Employing Moment Work
Integrating Tectonic Theatre Project’s Moment Work as the devising method enabled the artists to think more holistically about crafting segments of the play – for instance, actors who incorporated lighting and sound elements into moments. In contrast, the lighting designer crafted moments with movement and costume. The exposure to Moment Work, combined with verbatim text pulled from student-conducted interviews, resulted in a more robust sense of ownership over the piece.
Conceptually, Unmasked sought to bring a wide array of students’ perspectives to the collective consciousness of our school. The young devisers developed strong theatrical depictions of the student experience at OLGCHS. Drawing from text pulled from interviews, as well as their own experiences, several visual themes began to emerge that shaped the visual concept for the show.

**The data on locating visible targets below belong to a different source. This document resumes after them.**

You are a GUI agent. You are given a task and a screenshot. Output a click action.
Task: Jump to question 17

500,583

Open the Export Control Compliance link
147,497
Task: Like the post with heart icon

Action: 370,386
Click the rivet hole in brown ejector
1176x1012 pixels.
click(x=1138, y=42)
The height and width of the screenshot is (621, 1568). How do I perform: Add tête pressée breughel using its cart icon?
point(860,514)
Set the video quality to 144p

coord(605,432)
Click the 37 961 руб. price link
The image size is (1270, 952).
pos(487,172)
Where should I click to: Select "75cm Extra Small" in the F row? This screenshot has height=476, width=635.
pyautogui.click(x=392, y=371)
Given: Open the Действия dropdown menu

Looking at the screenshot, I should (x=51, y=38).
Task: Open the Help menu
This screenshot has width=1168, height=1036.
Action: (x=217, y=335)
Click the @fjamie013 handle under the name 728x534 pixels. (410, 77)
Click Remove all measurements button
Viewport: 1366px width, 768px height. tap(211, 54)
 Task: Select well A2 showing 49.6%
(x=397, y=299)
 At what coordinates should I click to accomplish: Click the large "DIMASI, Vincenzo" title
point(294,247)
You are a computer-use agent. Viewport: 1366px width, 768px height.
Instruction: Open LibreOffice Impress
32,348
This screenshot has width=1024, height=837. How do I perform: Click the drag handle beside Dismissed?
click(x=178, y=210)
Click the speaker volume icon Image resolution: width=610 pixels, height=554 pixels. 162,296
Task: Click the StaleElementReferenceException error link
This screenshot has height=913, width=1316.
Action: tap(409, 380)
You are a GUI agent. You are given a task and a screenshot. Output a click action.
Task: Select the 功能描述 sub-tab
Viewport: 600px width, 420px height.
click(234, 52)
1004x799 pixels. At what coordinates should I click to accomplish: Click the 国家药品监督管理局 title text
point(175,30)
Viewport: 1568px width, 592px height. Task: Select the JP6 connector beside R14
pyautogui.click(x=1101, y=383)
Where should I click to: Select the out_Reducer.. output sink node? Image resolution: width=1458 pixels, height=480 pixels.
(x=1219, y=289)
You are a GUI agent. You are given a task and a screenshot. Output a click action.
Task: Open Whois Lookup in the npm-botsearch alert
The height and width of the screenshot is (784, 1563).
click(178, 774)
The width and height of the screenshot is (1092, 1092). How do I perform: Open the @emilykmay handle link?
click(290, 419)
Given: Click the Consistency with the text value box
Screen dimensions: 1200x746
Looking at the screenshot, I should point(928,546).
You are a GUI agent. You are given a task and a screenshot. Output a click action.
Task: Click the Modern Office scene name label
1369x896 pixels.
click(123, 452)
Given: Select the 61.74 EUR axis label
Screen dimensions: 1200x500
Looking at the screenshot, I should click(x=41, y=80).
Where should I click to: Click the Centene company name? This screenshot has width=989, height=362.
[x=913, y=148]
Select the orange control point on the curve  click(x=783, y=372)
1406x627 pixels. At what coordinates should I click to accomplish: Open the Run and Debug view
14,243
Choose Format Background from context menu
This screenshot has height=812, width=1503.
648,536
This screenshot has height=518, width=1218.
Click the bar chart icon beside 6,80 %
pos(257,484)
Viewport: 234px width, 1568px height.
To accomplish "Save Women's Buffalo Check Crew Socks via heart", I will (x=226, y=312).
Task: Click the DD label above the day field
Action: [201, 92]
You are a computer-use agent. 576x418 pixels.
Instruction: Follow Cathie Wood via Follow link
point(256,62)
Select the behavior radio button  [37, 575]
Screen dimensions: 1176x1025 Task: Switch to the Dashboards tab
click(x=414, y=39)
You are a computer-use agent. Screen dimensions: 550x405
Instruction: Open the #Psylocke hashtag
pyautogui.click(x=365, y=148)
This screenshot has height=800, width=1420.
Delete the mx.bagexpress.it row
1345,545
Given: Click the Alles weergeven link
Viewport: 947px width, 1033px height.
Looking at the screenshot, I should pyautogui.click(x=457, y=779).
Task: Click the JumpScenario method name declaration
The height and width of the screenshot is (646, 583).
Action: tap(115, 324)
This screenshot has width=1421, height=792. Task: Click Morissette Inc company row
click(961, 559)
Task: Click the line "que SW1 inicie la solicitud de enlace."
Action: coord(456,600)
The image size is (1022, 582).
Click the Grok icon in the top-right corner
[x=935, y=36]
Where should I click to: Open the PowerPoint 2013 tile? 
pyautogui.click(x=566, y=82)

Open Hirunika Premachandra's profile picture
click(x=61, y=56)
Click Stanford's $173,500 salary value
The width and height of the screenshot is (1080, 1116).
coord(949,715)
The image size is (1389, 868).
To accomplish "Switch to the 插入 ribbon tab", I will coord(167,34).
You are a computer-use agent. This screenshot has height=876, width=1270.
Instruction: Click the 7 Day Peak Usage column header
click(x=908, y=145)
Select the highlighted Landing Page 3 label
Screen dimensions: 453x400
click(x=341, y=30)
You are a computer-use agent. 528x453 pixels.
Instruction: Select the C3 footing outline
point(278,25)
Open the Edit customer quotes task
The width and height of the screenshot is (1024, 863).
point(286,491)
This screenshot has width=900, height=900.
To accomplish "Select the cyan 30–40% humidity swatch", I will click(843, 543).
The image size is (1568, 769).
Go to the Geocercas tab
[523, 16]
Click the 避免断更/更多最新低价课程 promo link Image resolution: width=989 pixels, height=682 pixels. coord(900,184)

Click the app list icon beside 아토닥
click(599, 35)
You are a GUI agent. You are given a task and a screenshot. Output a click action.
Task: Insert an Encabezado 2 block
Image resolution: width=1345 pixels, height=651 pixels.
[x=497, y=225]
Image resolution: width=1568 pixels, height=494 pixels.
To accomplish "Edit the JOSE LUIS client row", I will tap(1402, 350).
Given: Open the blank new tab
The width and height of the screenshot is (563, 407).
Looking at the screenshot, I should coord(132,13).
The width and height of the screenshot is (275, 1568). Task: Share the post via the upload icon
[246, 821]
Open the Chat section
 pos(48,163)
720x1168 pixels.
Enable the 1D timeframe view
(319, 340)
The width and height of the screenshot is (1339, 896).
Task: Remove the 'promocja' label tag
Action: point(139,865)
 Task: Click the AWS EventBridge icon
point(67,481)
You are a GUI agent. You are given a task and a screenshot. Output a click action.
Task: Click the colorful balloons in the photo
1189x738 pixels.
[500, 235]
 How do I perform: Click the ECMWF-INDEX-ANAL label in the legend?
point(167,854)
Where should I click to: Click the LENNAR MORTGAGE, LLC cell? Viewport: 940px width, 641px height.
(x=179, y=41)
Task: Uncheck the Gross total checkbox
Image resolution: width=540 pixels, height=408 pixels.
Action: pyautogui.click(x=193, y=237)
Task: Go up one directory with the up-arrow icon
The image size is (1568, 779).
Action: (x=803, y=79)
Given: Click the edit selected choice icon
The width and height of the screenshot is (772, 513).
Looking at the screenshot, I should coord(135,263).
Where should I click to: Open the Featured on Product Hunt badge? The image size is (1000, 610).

For example, two students crafted a metaphor likening high school to a boxing match. This created the structure for Unmasked and allowed the script to flow through various character plot lines from the view of the four years spent in high school by segmenting the play into four rounds. Crafting an environment that would both represent the many locations within the school but remain flexible was a challenge.
Defining the Themes
Initially setting out to examine how well Good Counsel lived out its mission from a student perspective, I asked the cast and design teams:
Where do we as a school excel?
Where are we underserved as a community?
What do you love most about the school?
Using an online discussion tool, the student devisers shared honestly about their experiences and perceptions at OLGCHS. This yielded two main themes: student stress/anxiety and diversity/inclusion. Over two months of collecting interviews and devising theatrical moments, I organized the work into a two-act play – part docudrama, part fantastical impression – which shed light on the students’ experience of stress and diversity/inclusion issues at the school.